WEILERSBACHER, APPELLANT,
v.
PITTSBURGH BREWING COMPANY



Appeal from order of Court of Common Pleas of Allegheny County, Oct. T., 1964, No. 1164, in case of Grace V. Weilersbacher and Edwin R. Miller, trading as Albert P. Weilersbacher, distributor v. Pittsburgh Brewing Company.

COUNSEL

John R. Luke, for appellants.

Judd N. Poffinberger, Jr., with him Harry Woodruff Turner, and Kirkpatrick, Pomeroy, Lockhart & Johnson, for appellee.

Musmanno, Jones, Cohen, Eagen, O'Brien and Roberts, JJ. Opinion by Mr. Justice Eagen.

Author: Eagen

[ 421 Pa. Page 119]

In this action in equity, the lower court sustained preliminary objections to the complaint in the nature of a demurrer and dismissed the action. Plaintiffs appeal.

The facts pleaded in the complaint may be summarized as follows:

The plaintiffs are the owners and operators of a beer distributing agency which purchased beer and other malt products from the defendant for many years. During this period, the agency spent much time and money in the furtherance of its business and the promotion of good will. In 1963, the plaintiffs and defendant entered into an oral agreement wherein the defendant contracted to sell its products to the plaintiffs

[ 421 Pa. Page 120]

    for cash at an agreed price schedule. In 1964, the defendant arbitrarily terminated the contract and refused to make further sales to the plaintiffs. The latter now seek to compel a continuing performance of the contract.

The ruling below was correct. The complaint fails to state a valid cause of action.

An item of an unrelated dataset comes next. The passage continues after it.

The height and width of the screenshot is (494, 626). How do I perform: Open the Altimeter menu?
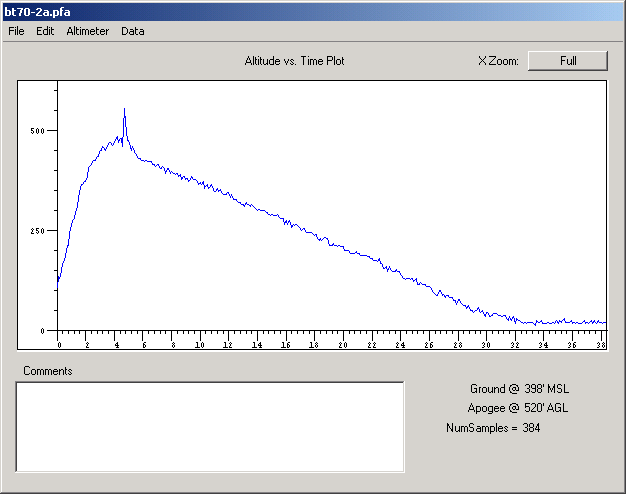88,31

The contract, as pleaded, fails to provide any fixed tenure. Also, it fails to set forth any language or conditions indicating an intention that it was to continue for any particular period of time. All it states is that defendant's products would be sold to the plaintiffs for cash at stipulated prices.

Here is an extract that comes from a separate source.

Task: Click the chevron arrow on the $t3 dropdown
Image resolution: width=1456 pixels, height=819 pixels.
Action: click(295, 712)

Prior to the adoption by Pennsylvania of the Uniform Commercial Code,*fn1 the general rule of law concerning sales contracts, which did not specify a definite term or prescribe conditions which would determine the duration thereof, was that they could be terminated at will by either party. See, Price v. Confair, 366 Pa. 538, 79 A.2d 224 (1951); Slonaker v. P. G. Publishing Co., 338 Pa. 292, 13 A.2d 48 (1940); and Trainer v. Laird, 320 Pa. 414, 183 A. 40 (1936). In some few instances, this Court permitted an exception to the general rule. One such was where the complaining party plead and proved the existence of circumstances at the time the contract was executed, which clearly indicated an intention by the parties that it would continue in force for a reasonable time or some particular period. This was the situation presented in Nolle v. Mutual ...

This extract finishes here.